| 依頼内容 |
抜粋本文の「- Microsoft Entra」で始まり「検索ボックスを選択して、必要な Azure サブスクリプションを検索します。」までの部分を、「アクセス許可」を「権限」に置き換えて書き直してください。

##### 抜粋本文 #####

Azure へのオンプレミス VMware VM のディザスター リカバリーを設定する - モダン化
重要
Microsoft は、アクセス許可が最も少ないロールを使用することを推奨しています。 これにより、組織のセキュリティが向上します。 グローバル管理者は高い特権を持つ役割であり、既存の役割を使用できないときは緊急シナリオに限定する必要があります。
この記事では、モダン化された VMware/物理マシン保護エクスペリエンスを使用して、Azure へのディザスター リカバリーのために、オンプレミスの VMware VM のレプリケーションを有効にする方法について説明します。
Azure Site Recovery クラシック リリースでディザスター リカバリーを設定する方法の詳細については、チュートリアルを参照してください。
これは、オンプレミスの VMware VM のディザスター リカバリーを Azure に設定する方法について説明するシリーズの 2 番目のチュートリアルです。 前のチュートリアルでは、Azure へのディザスター リカバリーのためにオンプレミスの Azure Site Recovery レプリケーション アプライアンスを準備しました。
このチュートリアルでは、以下の内容を学習します。
- ソース レプリケーションの設定を行う。
- レプリケーション ターゲット設定を設定する。
- VMware VM のレプリケーションを有効にする。
はじめに
VMware から Azure へのレプリケーションには、次の手順が含まれます。
- Azure portal にサインインします。
- Azure アカウントを準備する
- VM の検出を自動化するために、vCenter Server または vSphere ESXi ホストのアカウントを準備します。
- Recovery Services コンテナーを作成する
- インフラストラクチャの準備 - Azure Site Recovery レプリケーション アプライアンスをデプロイする
- レプリケーションを有効にする
Azure アカウントの準備
Azure Site Recovery レプリケーション アプライアンスを作成して登録するには、以下を備えた Azure アカウントが必要です。
- Azure サブスクリプションに対する共同作成者または所有者のアクセス許可。
- Microsoft Entra アプリを登録できるアクセス許可。
- エージェントレスの VMware 移行時に使用される Key Vault を作成するための、Azure サブスクリプションに対する所有者または共同作成者と、ユーザー アクセス管理者のアクセス許可。
無料の Azure アカウントを作成したばかりであれば、自分のサブスクリプションの所有者になっています。 サブスクリプションの所有者でない場合は、必要なアクセス許可について所有者と連携します。
次の手順を使用して、必要なアクセス許可を割り当てます。
Azure portal で「サブスクリプション」を検索し、 [サービス] の下の [サブスクリプション] 検索ボックスを選択して、必要な Azure サブスクリプションを検索します。
[サブスクリプション] ページで、Recovery Services コンテナーを作成したサブスクリプションを選択します。
サブスクリプションで、[アクセス制御 (IAM)]>[アクセスの確認] の順に選択します。 [アクセスの確認] で、適切なユーザー アカウントを検索します。
[ロールの割り当てを追加する] で、 [追加] を選択し、共同作成者または所有者のロールを選択してから、アカウントを選択します。 次に、 [保存] を選択します。

##### 一覧 #####

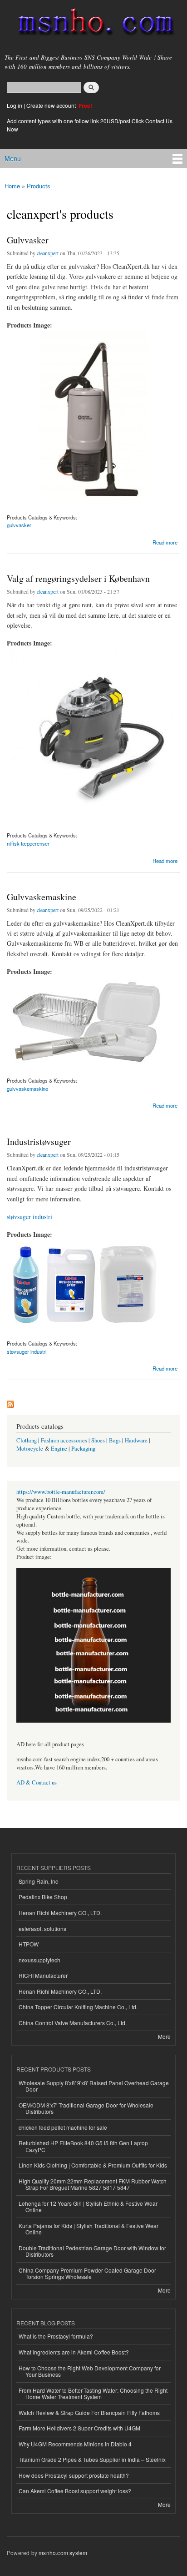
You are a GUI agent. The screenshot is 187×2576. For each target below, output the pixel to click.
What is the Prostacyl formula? (56, 2336)
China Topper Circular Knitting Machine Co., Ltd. (78, 2007)
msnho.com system (63, 2552)
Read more (165, 541)
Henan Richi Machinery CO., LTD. (60, 1912)
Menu (13, 158)
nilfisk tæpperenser (28, 843)
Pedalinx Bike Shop (43, 1896)
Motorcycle (29, 1448)
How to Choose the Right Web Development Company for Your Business (90, 2371)
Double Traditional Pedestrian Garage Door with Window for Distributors (92, 2251)
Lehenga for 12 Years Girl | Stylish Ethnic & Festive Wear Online (88, 2206)
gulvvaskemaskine (27, 1088)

#####

| 回答 |
- Microsoft Entra アプリを登録できる権限。
- エージェントレスの VMware 移行時に使用される Key Vault を作成するための、Azure サブスクリプションに対する所有者または共同作成者と、ユーザー アクセス管理者の権限。
無料の Azure アカウントを作成したばかりであれば、自分のサブスクリプションの所有者になっています。 サブスクリプションの所有者でない場合は、必要な権限について所有者と連携します。
次の手順を使用して、必要な権限を割り当てます。
Azure portal で「サブスクリプション」を検索し、 [サービス] の下の [サブスクリプション] 検索ボックスを選択して、必要な Azure サブスクリプションを検索します。